Every year, Snow Goer magazine selects a Snowmobile of the Year based on which sled is pushing technological innovation, and then also the Top 10 Snowmobiles based on which sleds best serve their targeted submarkets within snowmobiling.
These aren’t the Top 10 snowmobiles for any one individual snowmobiler, because the potential uses of a mountain sled vs. a crossover vs. an entry level machine varies dramatically. Instead, it highlights the sleds that best nail their niches. Here’s our Top 10 for 2022, as published in the November 2021 issue of Snow Goer Magazine.
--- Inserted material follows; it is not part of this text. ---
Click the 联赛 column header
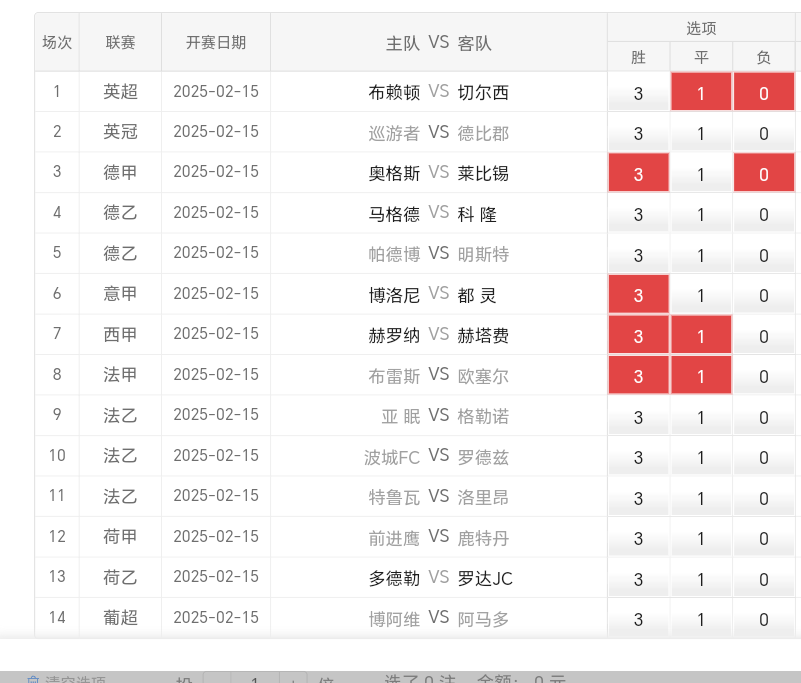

There are in random order. To read about our Snowmobile Of The Year, click here.
Polaris Pro RMK Matryx Slash Patriot Boost 163
Just one short year after Ski-Doo changed the sport forever with the first factory-built turbocharged two-stroke, Polaris answered with the up-powered Patriot Boost powerplant. It’s a masterpiece of engineering, with unique elements that allow it to deliver 10 percent more power at sea level and keep the power at that level up to 10,000 feet, yet it still reacts quickly even when the turbocharger isn’t fully engaged. Even better, it’s found in the Matryx chassis’ first application for mountain riders that, in this Slash version, strips weight while adding features to make this sled even more agile in the backcountry.
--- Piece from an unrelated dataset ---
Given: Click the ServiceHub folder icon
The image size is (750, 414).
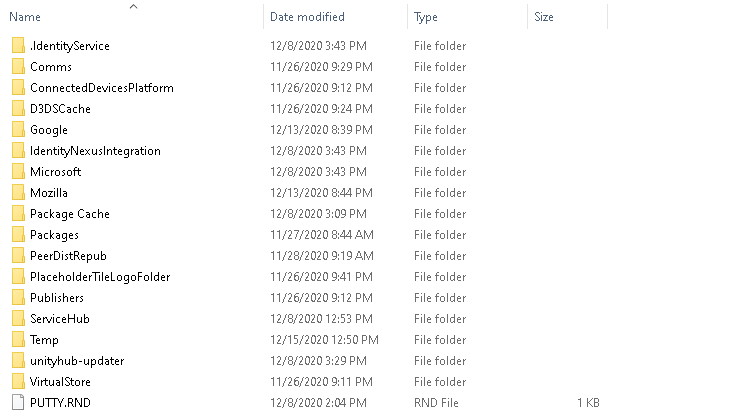Looking at the screenshot, I should click(18, 319).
Ski-Doo Renegade X-RS 850 E-TEC
A Renegade X-RS is an interesting dichotomy. In one sense, it’s built to be a bully – with beefy KYB Pro shocks, reinforced running boards, a rack steering system and non-existent windshield harkening from the MXZx 600RS race sled. They all would seem to inspire a particularly hostile approach from riders when behind its handlebar. But that handlebar features premium controls and is adjustable for charging or cruising. The machine’s fit-and-finish is sublime, and the rMotion X rear suspension is the sport’s best in stutter bumps. The 850 E-TEC engine further accentuates the X-RS contrast: it’s capable of delivering a mighty punch, yet is smooth running at any RPM.
Arctic Cat ZR 9000 Thundercat
When we asked our test team members to name the machines that most surprised them at the 2022 Rode Reports, the ZR 9000 Thundercat was a unanimous pick. It continues to be a lake-racer’s dream, with a lowered ride height, adjust-on-the-fly ATAC shock system and a 200-plus horsepower engine that delivers on the promise of getting across the lake first. Those were known quantities. Now, Cat added electric power steering to its speed blaster, which helps mask the sled’s weight and makes it easier to ride and less tiring on twisting trails. The sled also features Cat’s new ADAPT clutch system for 2022.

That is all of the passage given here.